フードリンクレポート


フュージョンvs江戸前。
〜外国人“寿司シェフ”が増加中。フュージョンと江戸前がせめぎ合う〜(3−3)
福江誠氏 東京すしアカデミー 校長

2010.9.3
海外の日本食ブームで、脚光を浴びる寿司。日本で唯一の寿司職人養成スクール、東京すしアカデミーが活況を呈している。中でも、海外の寿司店で働く外国人が“寿司シェフ”を目指して寿司留学してくるという。校長の福江誠氏に海外の寿司事情を聞いた。3回シリーズ。レポートは安田正明。


バナナを巻いてチョコレートソースを添えたブラジルの「モンキーロール」。

フュージョンvs江戸前

 海外では、変わり寿司が多い。福江氏の著書『日本人が知らない世界のすし』(日経プレミアシリーズ)でも数多く紹介されている。アメリカでは、芋虫をイメージしたアボガド寿司「キャタピラーロール」。メキシコでは、唐辛子入りスパイシーソースが入った「タンピコロール」。ブラジルでは、バナナを巻いてチョコレートソースを添えた「モンキーロール」。世界各地でその土地ならではの様々な寿司が誕生している。
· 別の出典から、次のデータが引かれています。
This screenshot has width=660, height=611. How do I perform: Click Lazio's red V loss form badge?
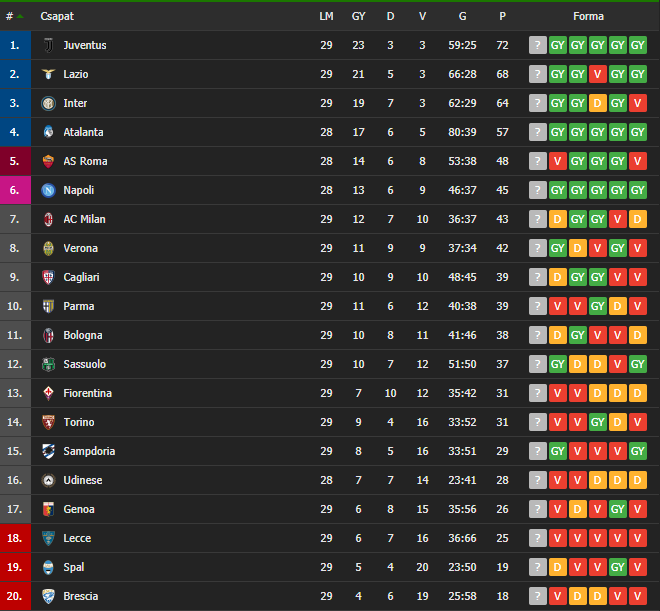pos(598,74)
芋虫をイメージしたアボガド寿司「キャタピラーロール」(アメリカ)。


唐辛子入りスパイシーソースが入った「タンピコロール」(メキシコ)。

「アメリカ発祥のフュージョン系と、本家日本の江戸前が今、世界でせめぎ合っています。 欧州は完全にフュージョンですね。授業では江戸前を教え、フュージョンは教えません。でも、リクエストが多いので最後の方でちょっとやる。彼らは国に帰ると現実的にはフュージョンを作りますから。彼らには日本の食文化、江戸前を知ってもらうため、築地市場や様々な日本文化を見に行ってもらいます。包丁も毎日研がせています。」

「お客の喜ばせるため、シャリを飛ばしてネタの上に着地させるパフォーマンスを行っている寿司シェフもいます。でも、魚を捌いたりする所作がパフォーマンス。包丁捌きそのものを食い入るように見ています。海外のお客にとっては職人が普通にやっていることでスタンディング・オベーションで称えられるんです。但し、マグロの解体ショーは海外では反発されます。特にクロマグロ。ある程度の階級の人は環境保護への意識が高く全く受付ません。店の店頭にクロマグロを使ってないことを表示している店もあるくらいです。」

 ロシアなど東欧や北欧からの要望が強く、年に1〜2回出張で教えに行っているという。スクールを開くと反響がものすごい。同行では海外分校を計画している。まずはアジア。韓国、タイ、シンガポール、北京、上海あたりが候補先。

 また、海外での新規開業のプロデュースも計画。現在は「寿司JOB」という海外の寿司店と寿司シェフのマッチングサイトを運営している。現在は無料。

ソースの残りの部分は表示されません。